*** Texte
À toi, ma tante
Attention. Ce texte est triste, et vrai. Si vous êtes très sensible à ce sujet ( la mort infantile, même si je ne décris pas la mort de cette personne, je ne fais que l'évoquer et parler d'une sorte de deuil ), je vous conseille de ne pas le lire. Je ne me rends pas compte à quel point il est dur pour une personne non liée à cet évènement, mais je préfère prévenir.
Pour Bergamote. La douce, la tendre, la jeune Bergamote.
À toi, ma tante.
À toi, ma tante au prénom aromatique et léger.
À toi, ma tante dont le portrait trône sur la cheminée, chez ma grand-mère.
À toi, ma tante au sourire doux et enfantin.
À toi, ma tante que je n'ai jamais connue.
Tu sais, on dit souvent que les écrivains s'adressent à la seconde personne quand ils ne peuvent pas, ils ne peuvent plus le faire en face. Ce n'est pas toujours vrai. Mais dans ton cas, ça l'est.
Tu sais, j'aimerai bien l'entendre, ton rire. Lorsqu'on voit les photos, on sent transparaître ce son cristallin. Mais j'aimerai bien qu'il parvienne à mes oreilles, et ne plus être obligée de seulement l'imaginer.
Tu sais, j'aimerai que t'échappant des simples souvenirs des grandes personnes, tu viennes me voir, et que le sang coule encore dans ton corps au rythme de mon cœur.
Tu sais, j'aimerai connaître cette enfant innocente, mais aussi cette adulte que tu n'as jamais été. Cette figure que tu aurais pu être pour moi.
******
*** Données fournies
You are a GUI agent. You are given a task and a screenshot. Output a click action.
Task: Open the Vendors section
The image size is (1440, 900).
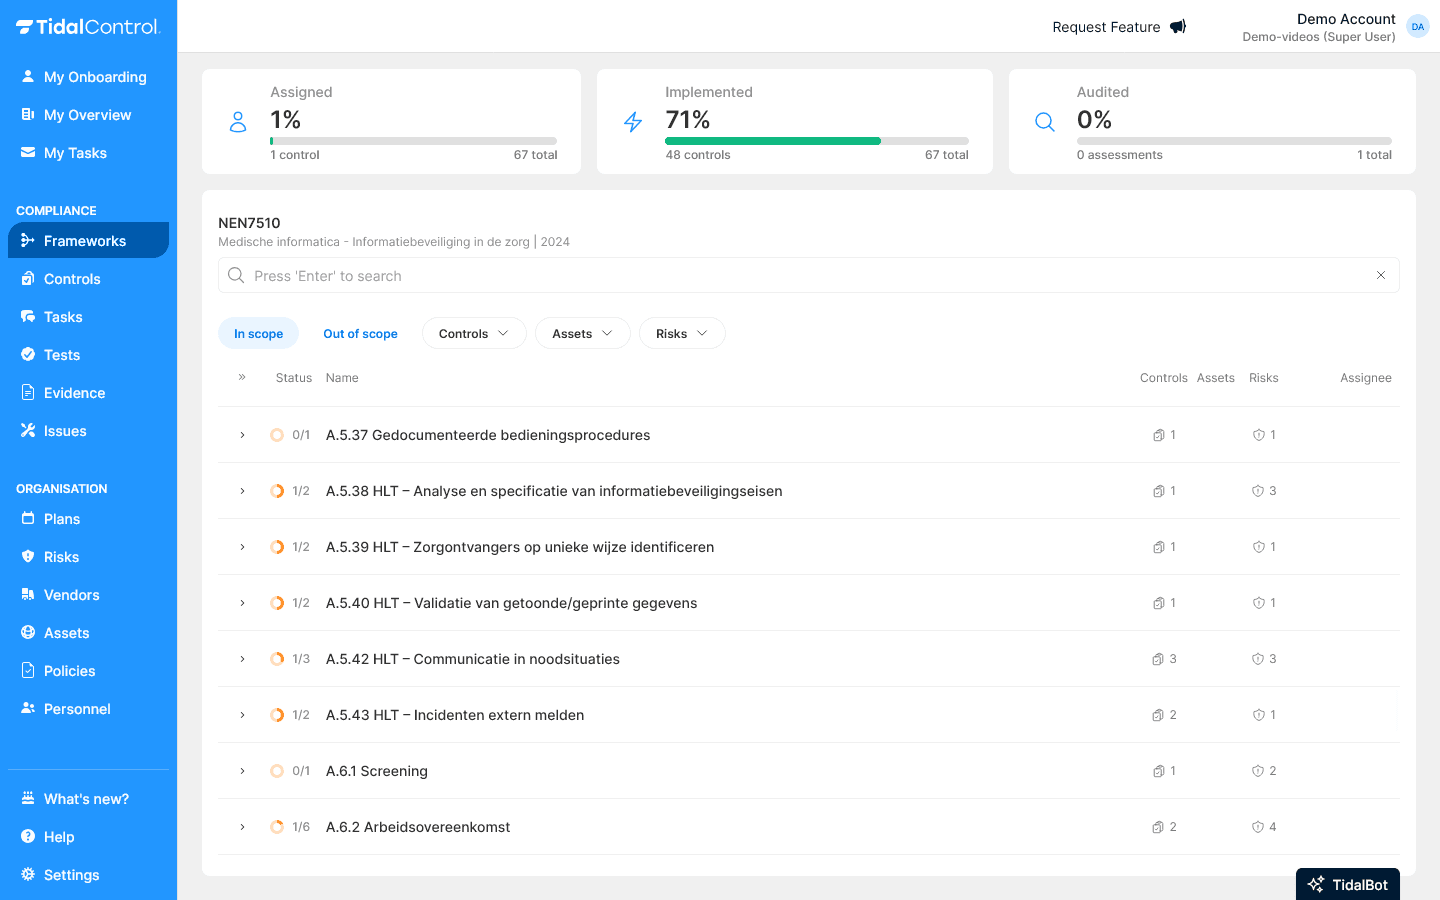pos(70,594)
******
**Consignes**
1. Traduisez en anglais la phrase « Lorsqu'on voit les photos, on sent transparaître ce son cristallin. », tirée du texte adressé à la tante.
2. Reprenez le texte adressé à la tante et prolongez-le à partir de sa dernière phrase.

**Corrigé**
1. When you look at the photos, you can sense that crystal-clear sound shining through.

2.
Tu sais, merde, sais-tu à quel point tu me manques ? Sais-tu à quel point c'est dur, de ne t'avoir jamais connue ? D'avoir juste cette ignoble sensation au creux de mes reins ?
Tu sais, Noël dernier, j'ai imaginé une dernière chaise autour de la table familiale, et dessus, il y avait toi. Toi toute jeune, toi à l'âge que tu aurais si tu étais encore là, je ne sais pas, je ne sais plus. Ça n'a pas d'importance. Car en un bruit, un instant, cette pensée éphémère avait disparue. Mais pas toi, non, pas toi. Toi, tu es toujours là, quelque part au fond de moi, même quand je n'y pense pas.
Tu sais, je t'ai vu. Une fois. Toi, jamais tu ne pourras faire de même. Enfin, je ne t'ai pas VRAIMENT vu. J'ai vu cette putain de tombe de même pas un mètre de long. Mais derrière, dessous, il y avait ton corps. Ton corps... Mort.
Tu sais, ce jour là, j'ai pleuré. J'ai pleuré toutes les larmes de mon être, et peut-être même celles qui ne jailliront plus jamais de tes yeux. J'ai pleuré sur l'épaule de mon père. Mais étonnement, après, je me suis sentie presque bien. Comme si on m'avait allégé, libérée. Mes idées s'étaient éclaircies. Te voir à déclencher tellement d'émotions contradictoires en moi, que je ne suis pas sûre de vouloir, de pouvoir retenter l'expérience. Mais qu'importe.
Tu sais, parfois, j'essaye d'assimiler ces deux informations. « Gamine de trois ans » ; « Décès ». Mais cela me semble tellement inhumain... Et pourtant, t'en es la preuve.
La triste preuve que ça peut vous surprendre comme ça. Que ça peut arriver à n'importe qui.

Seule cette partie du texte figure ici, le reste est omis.